In Saudi Arabia, hip-hop is still in its infancy and is a relatively new market. Qusai continues to play an instrumental role for all of us in the country as a pioneer that opened the door for the rest of us. In the next five years, hopefully more quality acts will come out of Saudi Arabia. We have good things to look forward to, though, as Saudi Arabia is host to other talented artists people may or may not be aware of like our brothers at Black Banners and Ayzee. Not to mention that Don Substance is currently in Saudi Arabia and is, in my opinion, the most talented and versatile producer in the Eastern hemisphere.

Because this is our first real collaborative project done on this scale, I think people can expect to hear us getting to know each other. This is the case with any team that comes together. What cannot be denied is that they will hear great beats. We have been blessed with, what I feel, are some of the finest producers in the Middle East in MindCircus, Saif, Uzi, and Anas Arabi. Arabi is not only an excellent engineer and mixer, but he is also one of the brightest, most intelligent, hard-working young men I’ve been privileged to work with. He possesses so many skills. This project couldn’t have been done without him. Vizion played an instrumental role on this album and really anchored a ton of tracks. I want to thank him for stepping up and always bringing it. The guys all worked really hard on this, Moh Flow and Saif were from our harshest critics and we need them to bring more of that. Kaffien stepped up too and filled in a lot of tracks that needed it and Majic always brings it.

I write from the heart. I love being able to write from personal experience or about situations and subjects from my point of view, but most of the time, I can be a crowd pleaser, so I write what feels right.
I draw my inspiration from the world around me and from life experiences.
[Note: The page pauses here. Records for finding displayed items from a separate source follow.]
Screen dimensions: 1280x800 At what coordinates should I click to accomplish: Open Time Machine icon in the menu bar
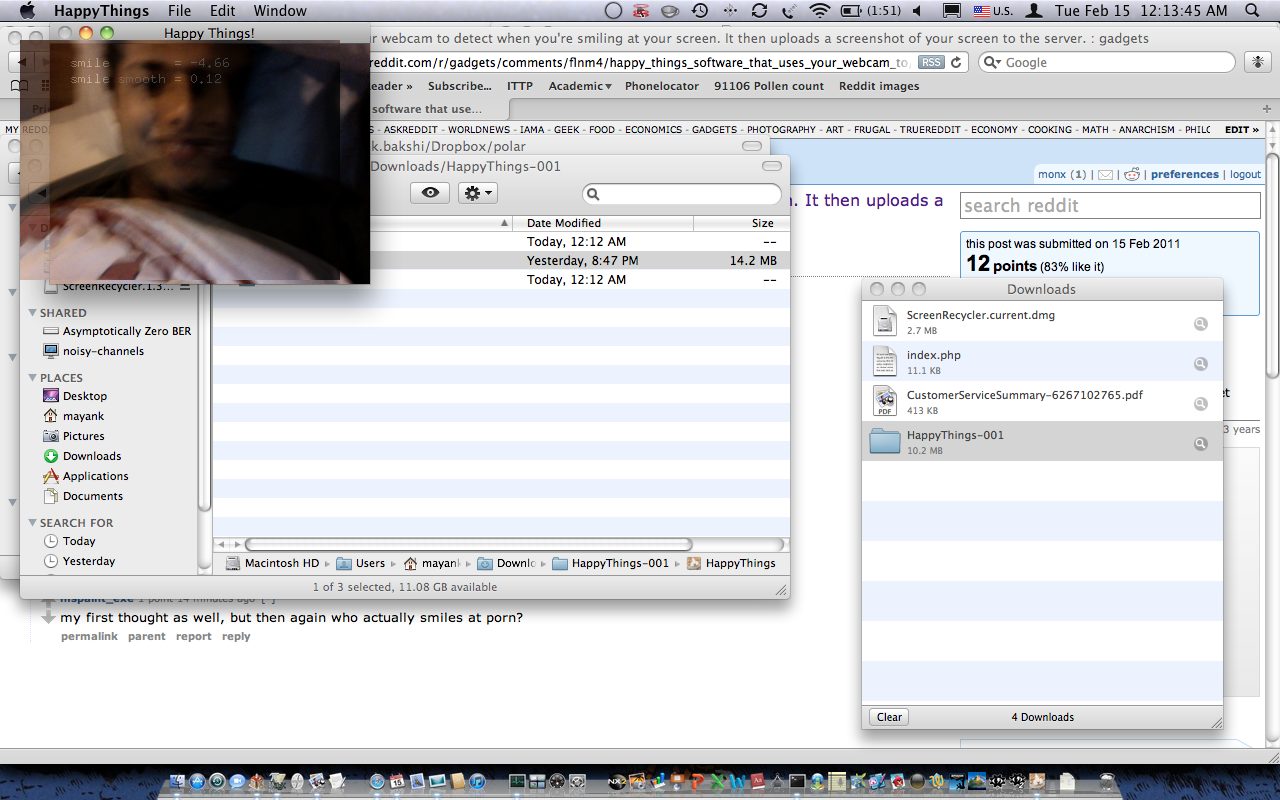pyautogui.click(x=700, y=11)
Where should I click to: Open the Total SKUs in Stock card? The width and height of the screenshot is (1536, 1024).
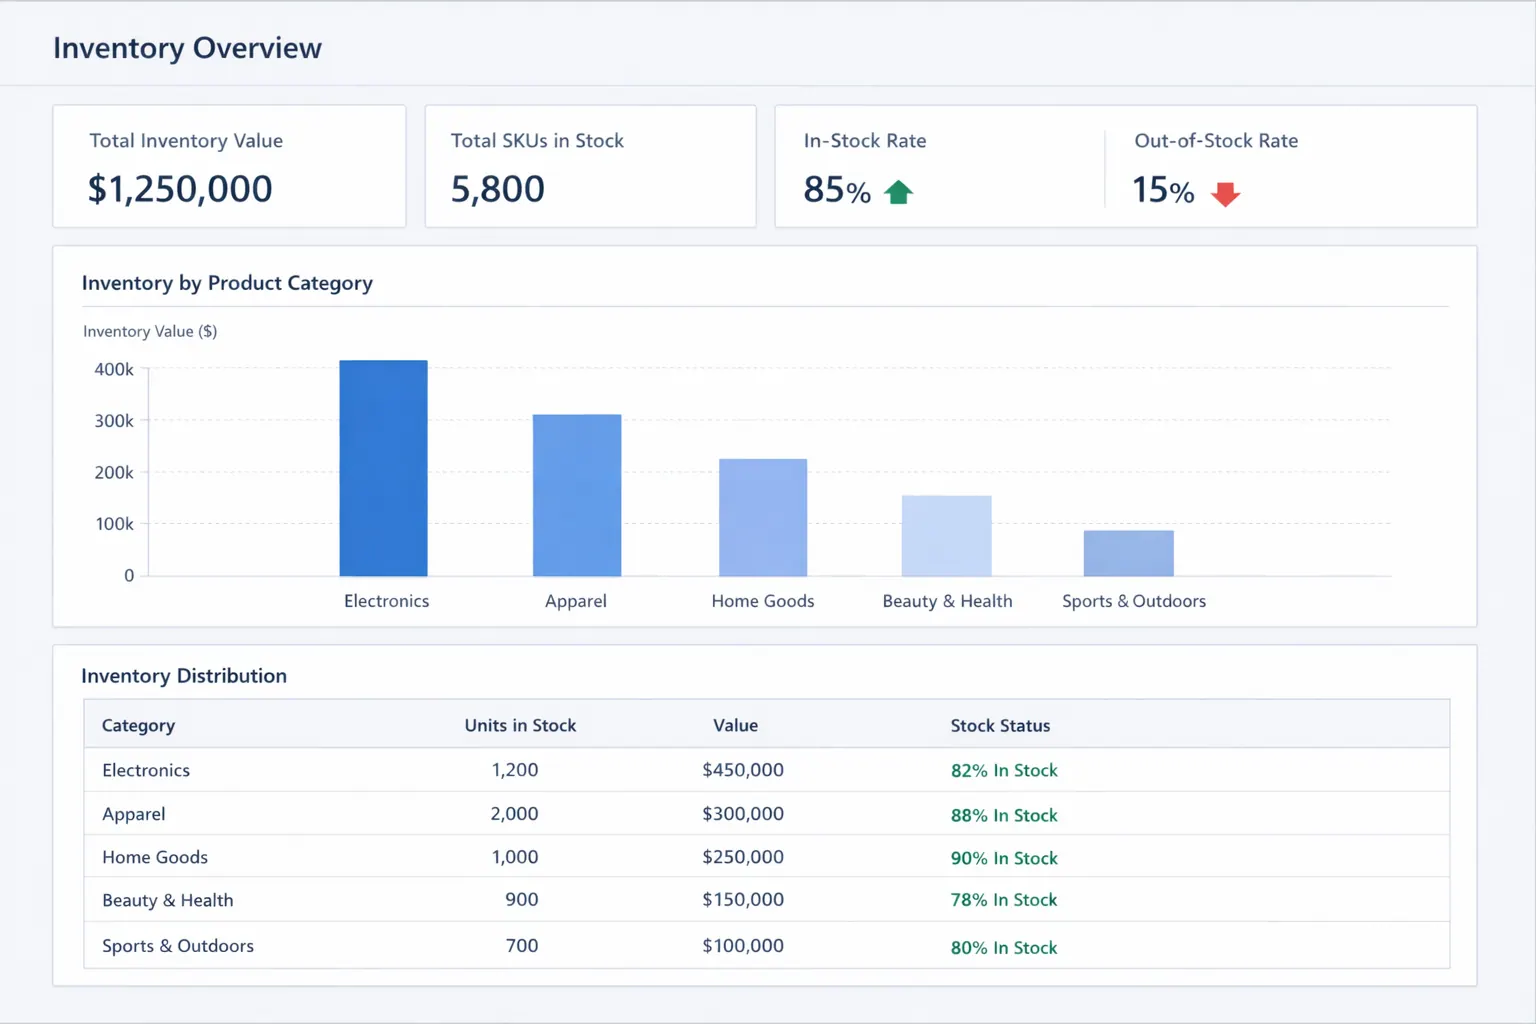[590, 166]
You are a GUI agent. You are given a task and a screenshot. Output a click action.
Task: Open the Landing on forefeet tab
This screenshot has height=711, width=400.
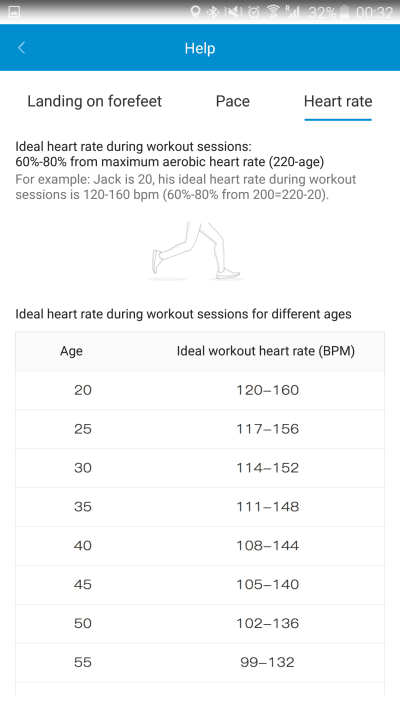point(94,101)
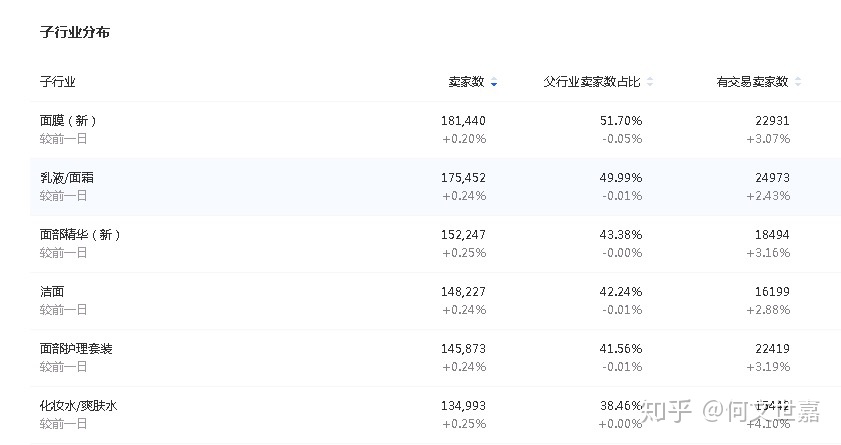Open the 面膜（新） sub-industry row
This screenshot has width=841, height=445.
click(x=68, y=121)
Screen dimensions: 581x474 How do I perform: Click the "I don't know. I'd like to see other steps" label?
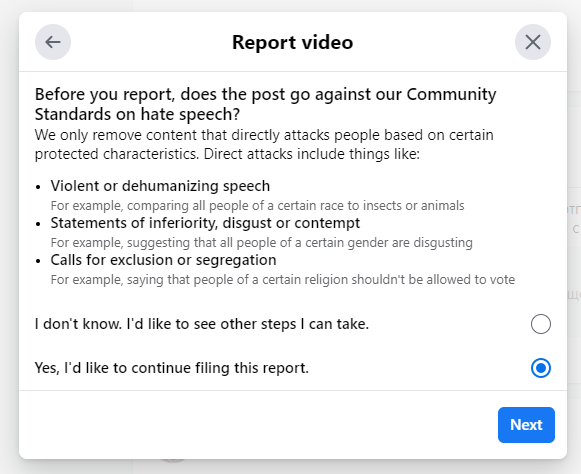tap(202, 324)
We may feature some Arabic rappers in the future. I know all of us have incorporated elements of Arabic language and culture into our music. Although I rap primarily in English, I have experimented with using Arabic phrases in my raps. I have even gone so far as to freestyle sometimes in Arabic.

The foundation for Vol. 2 has already begun. Some tracks have been recorded as well. We hope to do some shows, do more interviews, make merchandise available for our fans and make vol. 2 even better.
We have an upcoming project with our brother Qusai (Don Legend), which will be featured in his new album that is scheduled to be out soon, Inshallah. The track is produced by Mind Circus (of Run Junction) and features all the Run Junction Emcees. Also, we have individual projects by Anas Arabi, Moh Flow and Majic, which will see the light soon. Also, there is an R&B LP I’m working on with my brother Ayzee (Hamza Hawsawi) called “The UnderDose,” which features all the producers in Run Junction

I think you’ll begin to see more messages in our music as we go forward. I’d just like to thank everyone involved. Find us on Facebook and become fans.
Thank you Arab News. I’d like to give a big shout out to one of my close friends who works behind the scenes for Run Junction, Vince Ignacio. His effort and work is priceless and we are so lucky to have him as part of the team. Also, a shout out to Anas, Majic, Moh Flow, Uzi, Vizion, Mind Circus Vince, Mohammed Huraib, Kaffien and Tim. Finally, thanks to each and every fan and supporter of Run Junction
I’d like to thank Arab News for giving us this chance to let people know who we are and what we are trying to accomplish. I think this is one of the greatest means of support we can get on paper. To the readers of Arab News: you are who we make this music for, so we really hope you tune in.